* [QUOTED PASSAGE]
Start

Friday, January 31, 2020

A CALL FOR A TRUE CHRISTIAN REFORMATION - Part V - The Experience of Resurrection

RESURRECTION AS REFORMATION

What one cannot ignore when saying anything about Christianity is the topic of Jesus's resurrection.  Throughout my posts on Christianity and religion in general, I tried to present a pragmatic approach to understanding the value of religion, in general and of Christianity, in particular.  Christian pragmatism is what a true reformation of Christianity aims for.  Jesus's resurrection seemingly presents a pragmatic problem; in that, most are taught to approach it from a position of belief rather than experience.

Much of what Jesus taught can be translated pragmatically.  It can be experienced in real time and practiced as a way of life.  The resurrection of Jesus, however, can lead one into the realm of fantasy and wishful thinking; as something one has to wait for; hope for after one physically dies; that in order to experience it, one must believe it, and so on. All of which explains why Easter becomes more about Easter eggs and the Easter Bunny than it becomes about an experience we can relate to here and now.

Resurrection as an experience, in my experience, is connected to the practice of letting go of self, of entering a state of kenosis.  Few, if any, are able to sustain a kenotic state.  Like Jesus, one lives into a state of kenosis, of letting go of self; of expending self, of making room in self for others, of putting the needs of others on equal footing as being one's own need.  As is true with God's creative kenotic activity, as in expending Being to expand beingness, kenosis, the expending of self ultimately leads to the expansion of Self or to put into the lingo of Jesus, expands the Kingdom of God.

In other words, the capacity to experience resurrection in the here and now is possible.  People who engage in kenotic activity, can likely point to any number of resurrection experiences.  I've experienced resurrection once (that I'm aware of) in my own life and can say from that experience that resurrection is not something one expects; rather, resurrection comes unexpectedly and unnoticed at the time of its occurrence.  Awareness of resurrection comes as an awareness that something has changed in oneself or in one's role in life or both.

End

* [RECORDED DATA]
Start

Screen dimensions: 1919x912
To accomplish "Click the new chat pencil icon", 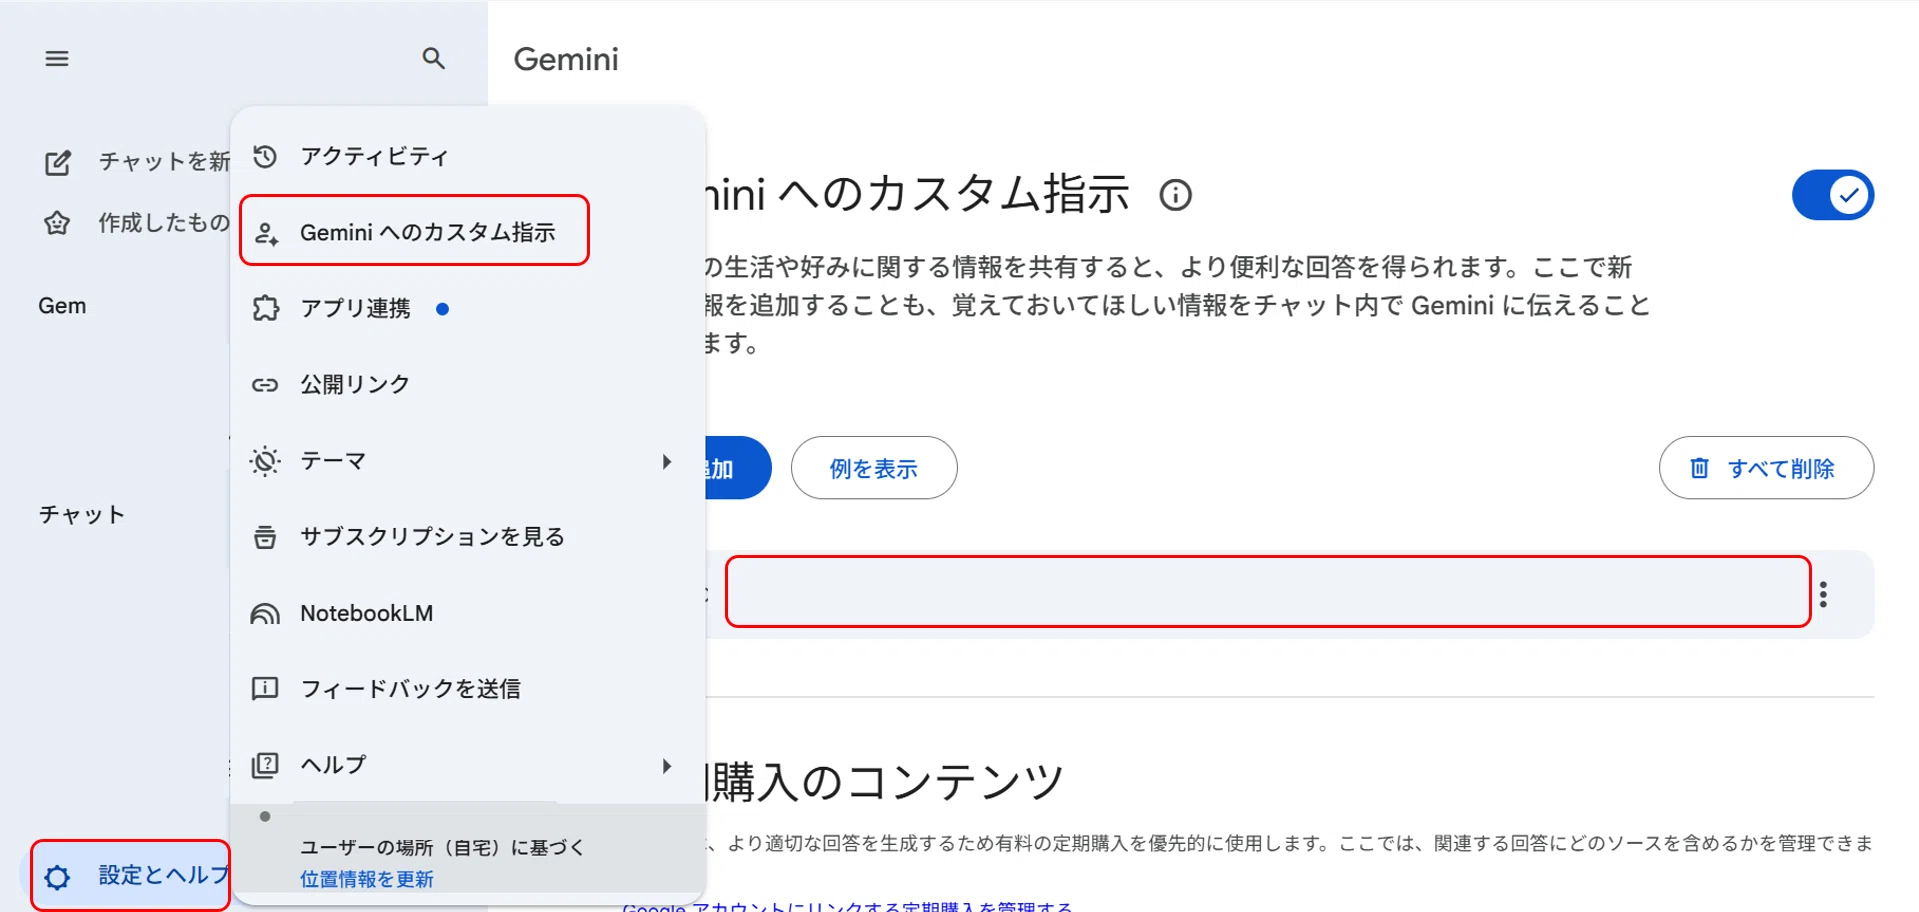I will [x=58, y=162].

End
Start

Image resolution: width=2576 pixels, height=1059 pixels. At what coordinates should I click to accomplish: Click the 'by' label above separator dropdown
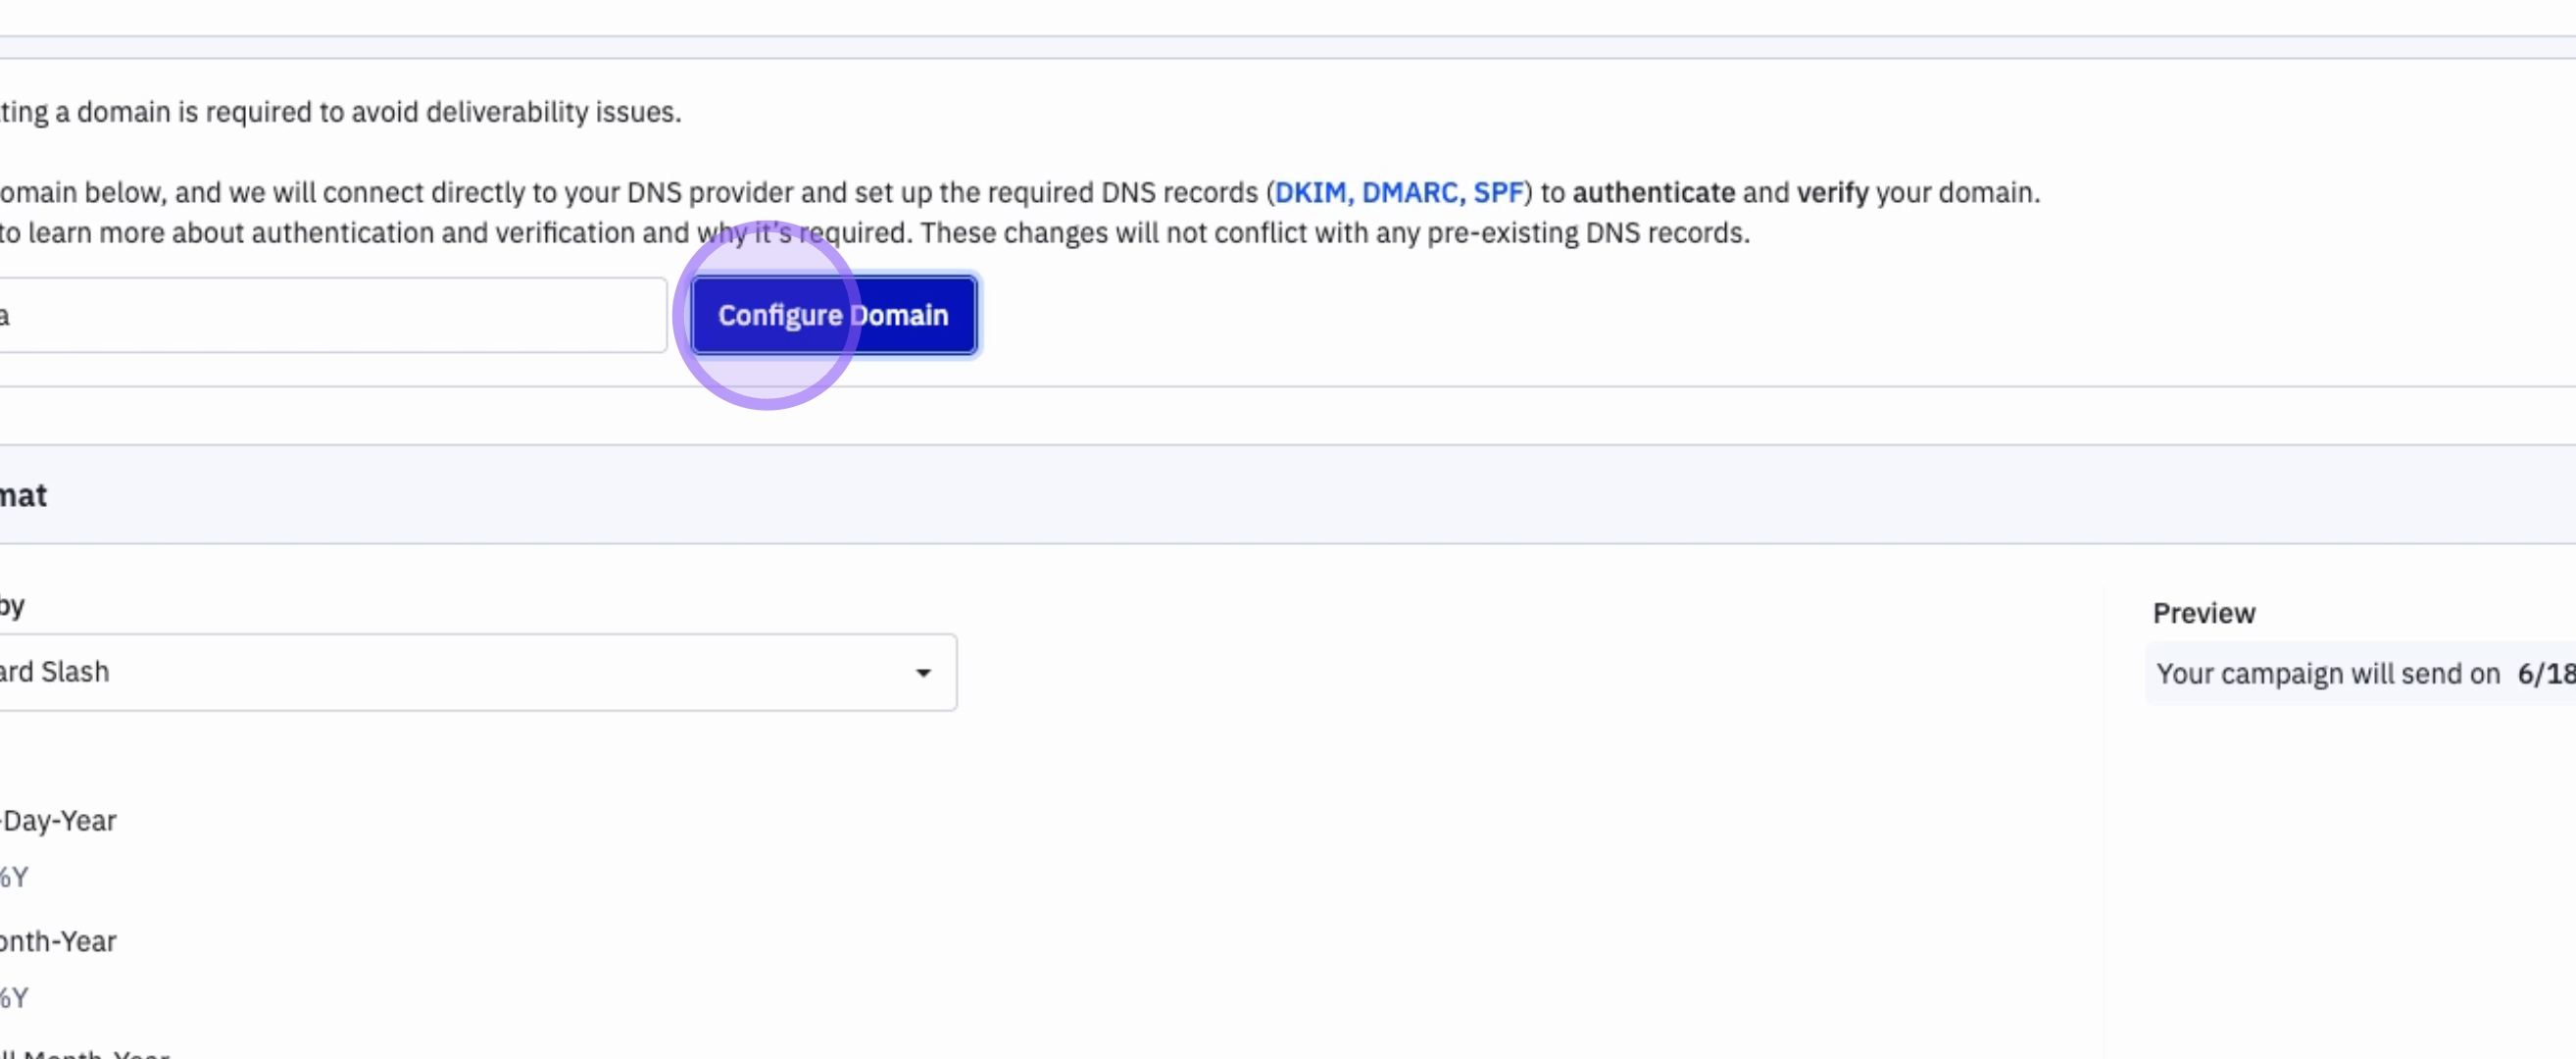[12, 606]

End

* [EXERCISE A] Copy out the blog post on resurrection between "Resurrection as an" and "Kingdom of God.", inclusive.
* [EXERCISE B] Write the next part of the blog post on resurrection as reformation, picking up after its final sentence.

* [REPLY A]
Resurrection as an experience, in my experience, is connected to the practice of letting go of self, of entering a state of kenosis.  Few, if any, are able to sustain a kenotic state.  Like Jesus, one lives into a state of kenosis, of letting go of self; of expending self, of making room in self for others, of putting the needs of others on equal footing as being one's own need.  As is true with God's creative kenotic activity, as in expending Being to expand beingness, kenosis, the expending of self ultimately leads to the expansion of Self or to put into the lingo of Jesus, expands the Kingdom of God.

* [REPLY B]
THE RESURRECTION EXPERIENCE OF PAUL

Apart from the resurrection story of Jesus, the best example of such a resurrection as I described above is what I will refer to as the resurrection of Paul.  Resurrection, transformation, and transfiguration are, in my opinion, interchangeable terms when pertaining to the here and now.  Paul's resurrection moment came as a vision. Although Paul never talks about this experience as being a resurrection, he describes it thoroughly as dying to self (kenosis) and  living into Christ as something he gained or as he writes in his letter to the Philippians, "For me to live is Christ and to die is gain."

Resurrection frequently follows a traumatic experience of some sort; something that changes one's perception of reality or awakens one to what is real about oneself and/or others.  Peter had a similar resurrection moment that came in the form of a dream about being asked to eat food considered unclean in his attempt to avoid spreading the Gospel to gentiles.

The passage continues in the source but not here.